Das Repository enthält allerdings nur die Ubuntu-Standardpakete. Dells Videochat-Programm oder der Dell Launcher finden sich weder dort noch via Google. Löschen Sie eines der Pakete, kommen Sie nur noch über die Recovery-DVD wieder daran. Auf diesem Datenträger lagern nicht etwa Programmpakete, sondern ein kompletter Abzug des Systems samt Verzeichnisstruktur. Die wichtigsten Dateien für den Videochat befinden sich beispielsweise im Verzeichnis /usr/share/dellvideochat. Kopieren Sie es auf einen beliebigen Linux-PC, lässt sich das Programm auch unter anderen Distributionen nutzen (Abbildung 2) .

Abbildung 2: Das Videochat-Programm von Dell gibt es zwar nirgends zum freien Download, mit etwas Handarbeit funktioniert es aber auch unter OpenSuse.

Abbildung 2: Das Videochat-Programm von Dell gibt es zwar nirgends zum freien Download, mit etwas Handarbeit funktioniert es aber auch unter OpenSuse.
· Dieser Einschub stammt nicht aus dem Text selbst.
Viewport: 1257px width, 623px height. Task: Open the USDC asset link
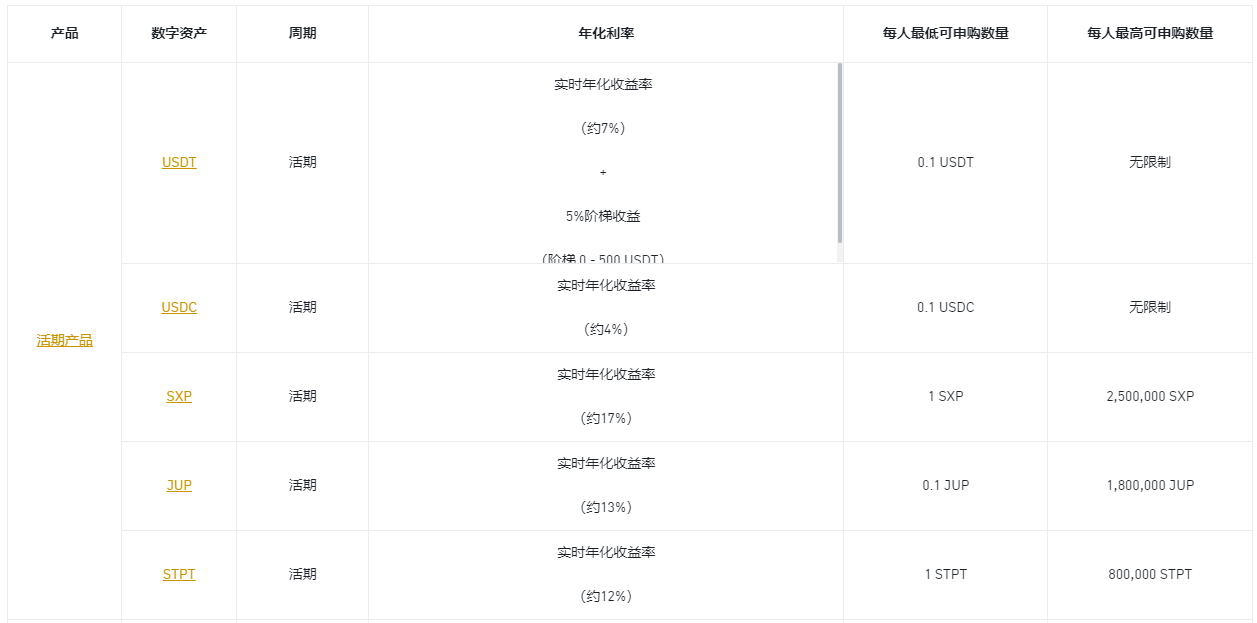coord(179,307)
Bei der Installation von Paketen aus Standard-Ubuntu-Repositories gilt es zu tricksen. Zwar sind i368-Binaries eigentlich mit LPIA kompatibel. Da aber die Architektur im Paket vermerkt ist, weigert sich der Paketmanager, auf dem Dell das i386/i586-Binary zu installieren. Als Workaround entpacken Sie das fragliche Paket vorab und ändern darin die Meta-Informationen zur Architektur. Wie das zum Beispiel für Skype funktioniert, lesen Sie im Ubuntuforum [2].

Ubuntu 8.10, OpenSuse

Das neueste Ubuntu und OpenSuse 11.1 Beta 4 lassen sich auf dem Mini-Inspiron problemlos installieren. Ubuntu 8.10 erkennt die verbaute Hardware problemlos, auch das WLAN funktioniert ohne manuelle Konfiguration. Lediglich mit der Soundausgabe hat “Intrepid Ibex” Probleme: Die Lautsprecher und der Kopfhörerausgang bleiben stumm, obwohl Ubuntu die Soundkarte korrekt erkennt. Der Stromverbrauch liegt bei 11 Watt, die Akkulaufzeit bei dreieinhalb Stunden.
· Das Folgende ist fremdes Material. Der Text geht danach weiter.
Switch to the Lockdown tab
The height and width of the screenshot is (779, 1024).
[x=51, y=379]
Die Beta 4 von OpenSuse 11.1 lässt sich problemlos auf dem Inspiron Mini 9 einspielen, hier funktionieren allerdings weder LAN noch WLAN oder die Soundausgabe. Der Stromverbrauch liegt ebenfalls bei 11 Watt, und ein Suspend-to-RAM bereitet keine Probleme. Das LAN-Problem verursacht offenbar ein Bug in der 11.1-Beta-Version, unter OpenSuse 11.0 funktioniert die Netzwerkanbindung tadellos.
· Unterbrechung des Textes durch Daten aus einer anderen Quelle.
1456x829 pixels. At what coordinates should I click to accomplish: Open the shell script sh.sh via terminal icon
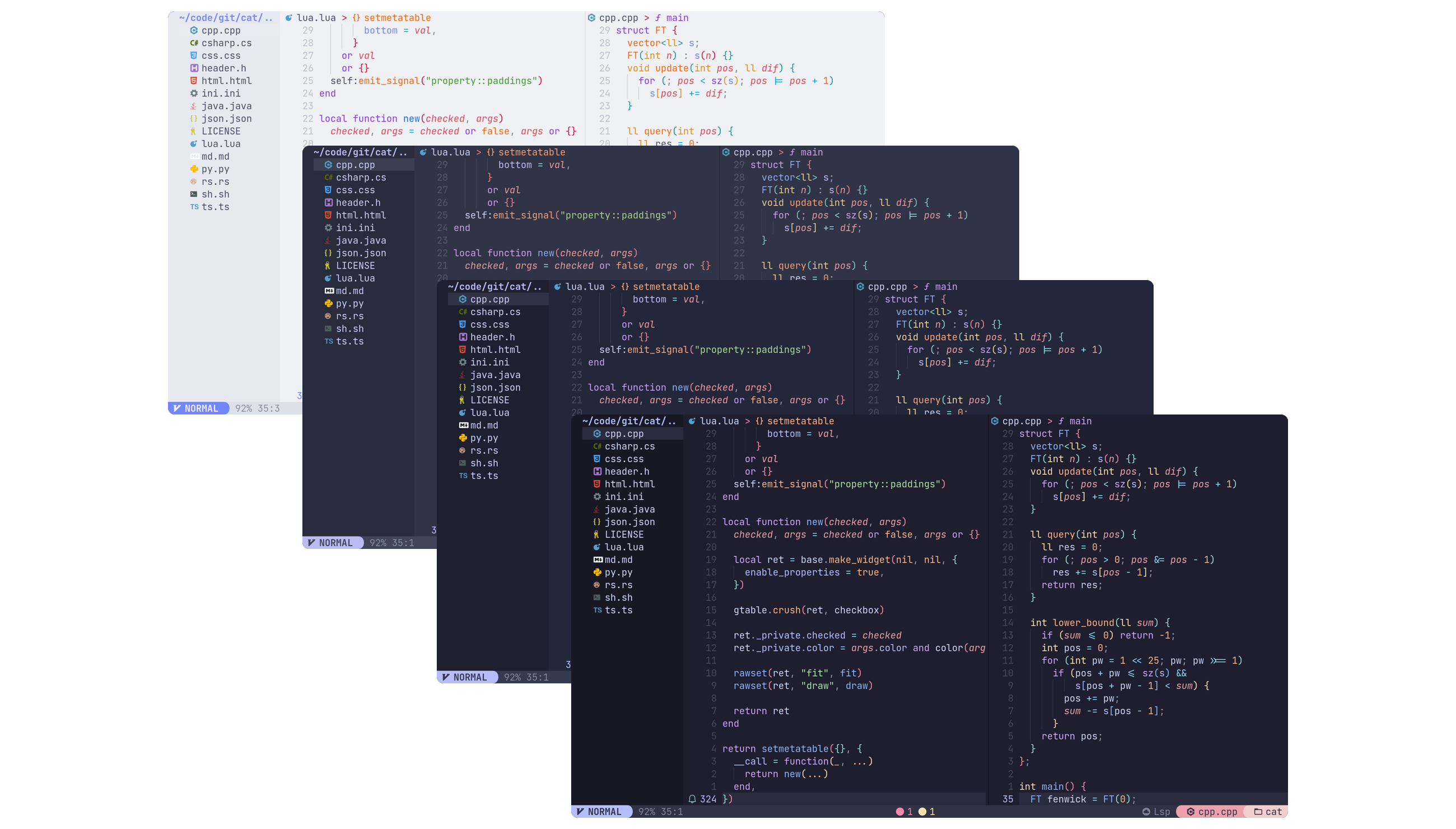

Beim WLAN-Treiber handelt es sich um ein proprietäres Modul von Broadcom, das Sie auf der Hersteller-Supportseite [3] finden. Die Datei Readme.txt erklärt die Installation detailliert. Um das Modul wl.ko über den Befehl insmod wl.ko zu aktivieren, muss das Kernelmodul ieee80211_crypt bereits geladen sein, sonst bricht insmod mit einer Fehlermeldung ab.

Fazit

Bei einem Preis von rund 350 Euro inklusive Versandkosten bietet der Dell Inspiron Mini 9 das wohl beste Preis/Leistungsverhältnis unter den derzeit erhältlichen Netbooks. Planen Sie jetzt, den Minirechner noch zum Christfest zu verschenken, sollten Sie sich von diesem Gedanken gleich wieder verabschieden: Bei der Linux-Version müssen Sie mit zwei Wochen Lieferzeit rechnen.

Glossar

LPIA

Low Power on Intel Architecture ist eine von Intel ins Leben gerufene Architektur, die auf einen möglichst kleinen Stromverbrauch optimiert ist. Außer bei Netbooks kommt sie vor allem in Autocomputern zum Einsatz.